Non importa che domani la sveglia suonerà presto. Non importa la stanchezza. Non importano nemmeno le lamentele di chi condivide la stanza con noi. Che sia un giallo, un fantasy, un romanzo rosa, o anche storico, non possiamo spegnere la luce prima di essere arrivati alla fine del capitolo...

Lo sappiamo: domani dobbiamo svegliarci presto. La giornata è piena di impegni e vogliamo essere riposati. Eppure proprio non riusciamo a staccare gli occhi dalla pagina.
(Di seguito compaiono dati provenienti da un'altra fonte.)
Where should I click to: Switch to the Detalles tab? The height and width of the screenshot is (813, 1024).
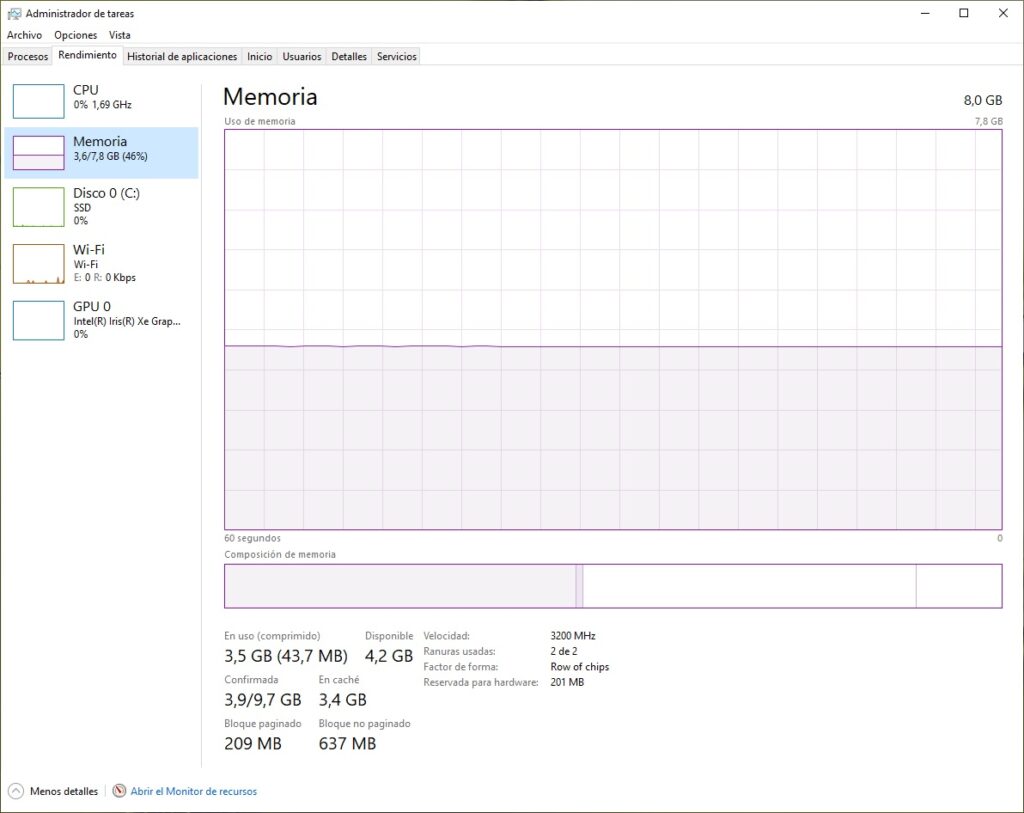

Nonostante la stanchezza (quella del giorno passato e quella che – già lo sappiamo – accuseremo domani), non possiamo andare a dormire senza prima aver scoperto cosa accadrà alla fine del capitolo del libro che stiamo leggendo.

Non importa che sia un giallo, un fantasy, un romanzo rosa, o anche storico: non sopportiamo l’idea di rimanere sospesi, senza arrivare a una, seppur provvisoria, parola fine.

Chi condivide la stanza con noi – partner, coinquilini, fratelli – a volte si lamenta di questa nostra abitudine. Ci implorano di spegnere la luce, assicurandoci che tra poche ore ci pentiremo di non essere andati a dormire prima. Non sanno, però, che di tutta la giornata, questo è il momento che preferiamo, perché è quello più tranquillo e silenzioso in cui godere della lettura, l’unico a cui non potremmo mai rinunciare.